TASK DIRECTIONS: Below is a set of entries. Reproduce exactly the lines from the one containing "At what coordinates should I click to accomplish: Open" through the end, both included.

Data entries
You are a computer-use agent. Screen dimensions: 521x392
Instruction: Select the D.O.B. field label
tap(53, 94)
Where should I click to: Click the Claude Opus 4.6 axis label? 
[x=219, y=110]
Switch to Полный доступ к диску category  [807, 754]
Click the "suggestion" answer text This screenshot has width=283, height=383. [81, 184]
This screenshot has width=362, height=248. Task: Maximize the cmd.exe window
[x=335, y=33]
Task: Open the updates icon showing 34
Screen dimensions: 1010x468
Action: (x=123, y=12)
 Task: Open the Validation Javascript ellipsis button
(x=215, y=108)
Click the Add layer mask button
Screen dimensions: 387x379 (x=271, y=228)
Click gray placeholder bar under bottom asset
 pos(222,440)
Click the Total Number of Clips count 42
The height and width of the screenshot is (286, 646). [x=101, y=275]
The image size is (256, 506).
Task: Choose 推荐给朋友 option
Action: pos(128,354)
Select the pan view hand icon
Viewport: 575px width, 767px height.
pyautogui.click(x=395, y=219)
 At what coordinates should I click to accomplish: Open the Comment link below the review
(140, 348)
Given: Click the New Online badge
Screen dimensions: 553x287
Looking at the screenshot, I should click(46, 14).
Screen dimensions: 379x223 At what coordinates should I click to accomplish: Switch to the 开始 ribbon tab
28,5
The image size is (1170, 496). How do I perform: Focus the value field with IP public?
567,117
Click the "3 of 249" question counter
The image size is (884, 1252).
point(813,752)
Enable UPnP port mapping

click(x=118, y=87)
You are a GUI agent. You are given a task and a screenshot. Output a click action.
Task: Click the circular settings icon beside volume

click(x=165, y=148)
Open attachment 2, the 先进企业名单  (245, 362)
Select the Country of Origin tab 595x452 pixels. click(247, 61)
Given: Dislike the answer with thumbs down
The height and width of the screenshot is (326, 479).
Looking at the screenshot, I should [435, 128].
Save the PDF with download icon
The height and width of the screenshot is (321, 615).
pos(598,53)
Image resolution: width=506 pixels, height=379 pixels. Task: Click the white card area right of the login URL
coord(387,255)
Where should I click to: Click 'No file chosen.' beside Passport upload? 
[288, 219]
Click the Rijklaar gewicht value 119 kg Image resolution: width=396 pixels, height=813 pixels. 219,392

PROBLEM SOLUTION:
 At what coordinates should I click to accomplish: Open the Comment link below the review
(140, 348)
Given: Click the New Online badge
Screen dimensions: 553x287
Looking at the screenshot, I should click(46, 14).
Screen dimensions: 379x223 At what coordinates should I click to accomplish: Switch to the 开始 ribbon tab
28,5
The image size is (1170, 496). How do I perform: Focus the value field with IP public?
567,117
Click the "3 of 249" question counter
The image size is (884, 1252).
point(813,752)
Enable UPnP port mapping

click(x=118, y=87)
You are a GUI agent. You are given a task and a screenshot. Output a click action.
Task: Click the circular settings icon beside volume

click(x=165, y=148)
Open attachment 2, the 先进企业名单  (245, 362)
Select the Country of Origin tab 595x452 pixels. click(247, 61)
Given: Dislike the answer with thumbs down
The height and width of the screenshot is (326, 479).
Looking at the screenshot, I should [435, 128].
Save the PDF with download icon
The height and width of the screenshot is (321, 615).
pos(598,53)
Image resolution: width=506 pixels, height=379 pixels. Task: Click the white card area right of the login URL
coord(387,255)
Where should I click to: Click 'No file chosen.' beside Passport upload? 
[288, 219]
Click the Rijklaar gewicht value 119 kg Image resolution: width=396 pixels, height=813 pixels. 219,392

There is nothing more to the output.